#### Word and element pointing entries:
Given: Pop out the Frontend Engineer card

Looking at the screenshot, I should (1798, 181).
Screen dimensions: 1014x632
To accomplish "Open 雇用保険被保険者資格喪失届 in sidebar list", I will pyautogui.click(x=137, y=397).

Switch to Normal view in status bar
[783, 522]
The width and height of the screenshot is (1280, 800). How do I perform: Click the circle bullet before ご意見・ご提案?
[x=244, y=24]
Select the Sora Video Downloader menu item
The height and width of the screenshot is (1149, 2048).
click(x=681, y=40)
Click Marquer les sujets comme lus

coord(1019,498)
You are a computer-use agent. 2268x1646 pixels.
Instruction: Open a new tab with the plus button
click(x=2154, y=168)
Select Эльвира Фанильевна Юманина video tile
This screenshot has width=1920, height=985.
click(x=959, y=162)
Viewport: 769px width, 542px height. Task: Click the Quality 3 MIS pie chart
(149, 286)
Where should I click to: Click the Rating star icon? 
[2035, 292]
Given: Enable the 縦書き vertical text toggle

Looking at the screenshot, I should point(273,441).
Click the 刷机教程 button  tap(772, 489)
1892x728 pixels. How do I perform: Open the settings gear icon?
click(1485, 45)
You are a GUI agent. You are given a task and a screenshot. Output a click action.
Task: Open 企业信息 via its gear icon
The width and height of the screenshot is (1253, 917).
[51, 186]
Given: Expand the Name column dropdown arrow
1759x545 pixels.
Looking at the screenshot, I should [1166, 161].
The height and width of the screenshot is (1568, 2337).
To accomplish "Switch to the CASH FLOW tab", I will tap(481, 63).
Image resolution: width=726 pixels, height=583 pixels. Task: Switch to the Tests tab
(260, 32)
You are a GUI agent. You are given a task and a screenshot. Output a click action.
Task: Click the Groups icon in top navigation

#### Directions for this task:
Count the lines in the records above that contain the string "height", and reply with the number alone.

#### Solution below:
7